2016 had indeed turned barking mad. But why? The Bureau of Meteorology provides some context and background to our year of extremes with its annual climate statement. Here are the facts:

■Last year was the world's warmest year on record. The planet's three hottest years are 2016, 2015 and 2014.

■2016 was Australia's 4th hottest year on record.

■Around Australia  ocean temperatures were the warmest on record.

■We experienced our warmest autumn on record for Australia.

■The 2015/16 El Nino was one of the strongest on record. It brought the warmest wet season on record for northern Australia.
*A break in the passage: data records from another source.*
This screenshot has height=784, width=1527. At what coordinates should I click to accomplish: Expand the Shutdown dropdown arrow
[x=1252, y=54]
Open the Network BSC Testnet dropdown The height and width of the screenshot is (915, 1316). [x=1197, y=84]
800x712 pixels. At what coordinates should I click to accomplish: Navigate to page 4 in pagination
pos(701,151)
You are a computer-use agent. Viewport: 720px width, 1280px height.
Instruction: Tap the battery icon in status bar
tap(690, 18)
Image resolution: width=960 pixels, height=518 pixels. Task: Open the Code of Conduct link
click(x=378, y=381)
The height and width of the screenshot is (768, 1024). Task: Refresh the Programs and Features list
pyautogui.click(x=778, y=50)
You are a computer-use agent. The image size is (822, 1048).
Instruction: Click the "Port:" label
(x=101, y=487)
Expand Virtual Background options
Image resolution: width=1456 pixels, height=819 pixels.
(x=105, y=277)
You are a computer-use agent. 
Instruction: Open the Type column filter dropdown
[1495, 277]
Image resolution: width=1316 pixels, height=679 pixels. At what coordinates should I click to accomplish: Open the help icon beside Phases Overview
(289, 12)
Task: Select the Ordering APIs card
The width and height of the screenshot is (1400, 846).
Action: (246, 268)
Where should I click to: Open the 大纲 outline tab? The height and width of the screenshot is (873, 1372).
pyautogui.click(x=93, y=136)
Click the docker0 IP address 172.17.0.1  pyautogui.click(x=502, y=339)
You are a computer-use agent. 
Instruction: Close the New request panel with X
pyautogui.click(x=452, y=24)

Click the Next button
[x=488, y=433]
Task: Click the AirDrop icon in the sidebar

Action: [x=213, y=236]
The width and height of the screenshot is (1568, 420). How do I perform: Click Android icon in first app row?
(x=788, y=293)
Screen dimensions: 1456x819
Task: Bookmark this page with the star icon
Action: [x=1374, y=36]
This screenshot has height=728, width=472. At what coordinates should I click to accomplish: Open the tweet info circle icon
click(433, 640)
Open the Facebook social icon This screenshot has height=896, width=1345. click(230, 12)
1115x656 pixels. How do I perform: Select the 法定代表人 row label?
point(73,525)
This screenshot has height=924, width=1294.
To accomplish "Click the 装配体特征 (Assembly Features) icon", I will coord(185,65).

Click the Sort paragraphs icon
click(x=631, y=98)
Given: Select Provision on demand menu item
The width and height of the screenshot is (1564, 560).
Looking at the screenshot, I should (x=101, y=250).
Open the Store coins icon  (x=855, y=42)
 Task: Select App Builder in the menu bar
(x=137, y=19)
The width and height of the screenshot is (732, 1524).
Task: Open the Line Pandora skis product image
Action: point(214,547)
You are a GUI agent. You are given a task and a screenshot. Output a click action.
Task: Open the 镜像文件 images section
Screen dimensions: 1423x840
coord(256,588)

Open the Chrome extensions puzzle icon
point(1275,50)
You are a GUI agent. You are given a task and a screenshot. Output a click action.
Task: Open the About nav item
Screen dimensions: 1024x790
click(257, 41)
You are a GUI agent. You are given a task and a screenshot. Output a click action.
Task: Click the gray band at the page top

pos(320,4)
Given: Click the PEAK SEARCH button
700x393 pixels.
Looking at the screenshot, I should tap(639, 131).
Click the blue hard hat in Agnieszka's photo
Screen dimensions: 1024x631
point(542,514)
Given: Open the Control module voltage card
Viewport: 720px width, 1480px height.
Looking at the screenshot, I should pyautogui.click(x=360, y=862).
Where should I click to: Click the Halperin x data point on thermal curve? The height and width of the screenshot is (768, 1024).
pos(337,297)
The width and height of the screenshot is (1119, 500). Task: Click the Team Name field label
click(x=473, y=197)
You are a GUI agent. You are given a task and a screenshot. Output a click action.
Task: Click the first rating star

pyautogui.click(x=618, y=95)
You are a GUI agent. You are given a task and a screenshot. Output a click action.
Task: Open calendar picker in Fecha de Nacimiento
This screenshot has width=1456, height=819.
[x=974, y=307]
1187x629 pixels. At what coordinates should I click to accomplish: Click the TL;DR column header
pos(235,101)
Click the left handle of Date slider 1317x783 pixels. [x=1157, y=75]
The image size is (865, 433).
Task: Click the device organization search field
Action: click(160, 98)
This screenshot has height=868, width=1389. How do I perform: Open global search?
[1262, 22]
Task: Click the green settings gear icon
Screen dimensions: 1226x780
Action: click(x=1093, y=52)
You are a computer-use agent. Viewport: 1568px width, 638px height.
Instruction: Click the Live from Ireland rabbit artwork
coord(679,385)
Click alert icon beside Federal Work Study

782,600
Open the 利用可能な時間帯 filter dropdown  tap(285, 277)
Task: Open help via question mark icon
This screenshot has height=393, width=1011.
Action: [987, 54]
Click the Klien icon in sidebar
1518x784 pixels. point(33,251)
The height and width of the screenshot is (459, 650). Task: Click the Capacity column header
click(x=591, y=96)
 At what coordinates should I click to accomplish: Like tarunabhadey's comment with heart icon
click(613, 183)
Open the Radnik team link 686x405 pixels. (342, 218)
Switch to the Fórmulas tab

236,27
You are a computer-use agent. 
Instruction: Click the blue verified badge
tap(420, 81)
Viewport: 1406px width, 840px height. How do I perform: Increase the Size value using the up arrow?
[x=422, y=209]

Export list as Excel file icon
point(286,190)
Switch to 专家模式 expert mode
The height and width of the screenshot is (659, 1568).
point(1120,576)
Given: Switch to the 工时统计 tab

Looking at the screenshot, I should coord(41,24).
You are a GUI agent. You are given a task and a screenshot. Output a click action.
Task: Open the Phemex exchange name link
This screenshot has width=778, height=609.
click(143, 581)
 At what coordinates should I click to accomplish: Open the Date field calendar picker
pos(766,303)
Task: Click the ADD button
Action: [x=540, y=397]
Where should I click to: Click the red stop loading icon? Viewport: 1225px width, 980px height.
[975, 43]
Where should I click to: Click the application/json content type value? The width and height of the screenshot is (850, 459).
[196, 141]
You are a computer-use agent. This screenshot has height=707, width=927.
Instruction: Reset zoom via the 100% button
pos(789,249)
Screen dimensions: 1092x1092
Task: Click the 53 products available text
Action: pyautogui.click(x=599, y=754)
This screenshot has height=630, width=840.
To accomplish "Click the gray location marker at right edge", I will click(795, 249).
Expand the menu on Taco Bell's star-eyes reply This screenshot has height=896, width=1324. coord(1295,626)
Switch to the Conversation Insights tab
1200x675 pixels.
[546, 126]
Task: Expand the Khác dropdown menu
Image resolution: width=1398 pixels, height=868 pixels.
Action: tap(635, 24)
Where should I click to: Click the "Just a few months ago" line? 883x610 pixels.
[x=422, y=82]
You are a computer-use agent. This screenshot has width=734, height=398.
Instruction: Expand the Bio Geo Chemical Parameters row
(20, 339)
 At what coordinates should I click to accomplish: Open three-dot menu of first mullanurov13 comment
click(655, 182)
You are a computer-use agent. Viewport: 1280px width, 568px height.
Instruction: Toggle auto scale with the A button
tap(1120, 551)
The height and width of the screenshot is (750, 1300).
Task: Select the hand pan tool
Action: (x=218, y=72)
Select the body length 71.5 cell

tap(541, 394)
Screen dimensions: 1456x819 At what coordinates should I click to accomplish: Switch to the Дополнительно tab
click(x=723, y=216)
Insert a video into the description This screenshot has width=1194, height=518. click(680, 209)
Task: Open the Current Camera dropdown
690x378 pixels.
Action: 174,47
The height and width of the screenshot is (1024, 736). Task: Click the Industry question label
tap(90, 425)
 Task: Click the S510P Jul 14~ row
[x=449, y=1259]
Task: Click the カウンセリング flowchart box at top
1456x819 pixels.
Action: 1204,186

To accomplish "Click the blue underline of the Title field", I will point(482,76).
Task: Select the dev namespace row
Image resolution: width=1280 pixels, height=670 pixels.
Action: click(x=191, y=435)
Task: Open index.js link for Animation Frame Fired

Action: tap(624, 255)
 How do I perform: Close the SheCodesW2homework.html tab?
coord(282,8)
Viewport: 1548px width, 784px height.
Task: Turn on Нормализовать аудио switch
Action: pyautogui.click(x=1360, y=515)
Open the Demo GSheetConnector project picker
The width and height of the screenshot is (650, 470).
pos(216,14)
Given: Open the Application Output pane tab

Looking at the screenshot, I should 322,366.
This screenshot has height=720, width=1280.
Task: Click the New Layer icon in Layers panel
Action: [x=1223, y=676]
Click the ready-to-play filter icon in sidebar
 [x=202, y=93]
■It was also Australia's wettest May to September on record.

Almost 30 years ago the Intergovernmental Panel on Climate Change was established, and in 1990, in its first report, it warned  future warming was likely. Five years later, in its second report, it raised the likely increase of extreme events – heatwaves, landslides due to flooding and so on. With each subsequent  report, the modelling became more sophisticated, the case more compelling. We have had at least two decades of warnings – as the planet's temperature increases, so too will the extreme weather events.

In October this year, the CSIRO and the Bureau of Meteorology released their fourth biennial State of the Climate report. One of the trends it revealed was a shift in the odds towards extreme heat conditions – dubbed the five-fold factor.

From 1951 to 1980, extreme warm months would have occurred about 2 per cent of the time. Now – in the past 15 years – that has increased to more than 10 per cent. As The Age's environment editor Peter Hannam explains, in 2013 alone, there were 28 days of extreme heat. By way of comparison – it took from 1910 to 1941 to tally up 28 such days.

Unfortunately, the Coalition government seems more intent on ignoring climate change. The Prime Minister, who believes in global warming, has played to his sceptics. 

While the post-truth phenomenon wreaked havoc through electoral landscapes in 2016, its precursor can be found in the decades-old campaign to undermine the science of climate change.  Lie, obfuscate, accuse. The overwhelming body of evidence is then willfully ignored – or attacked. But it doesn't change the facts: Greenhouse gas emissions are causing global warming. The world is getting hotter and the weather is changing.

Unless emissions are contained, our future will be littered with what we now refer to as "once-in-a-generation" events. Unfortunately, they may come almost every year.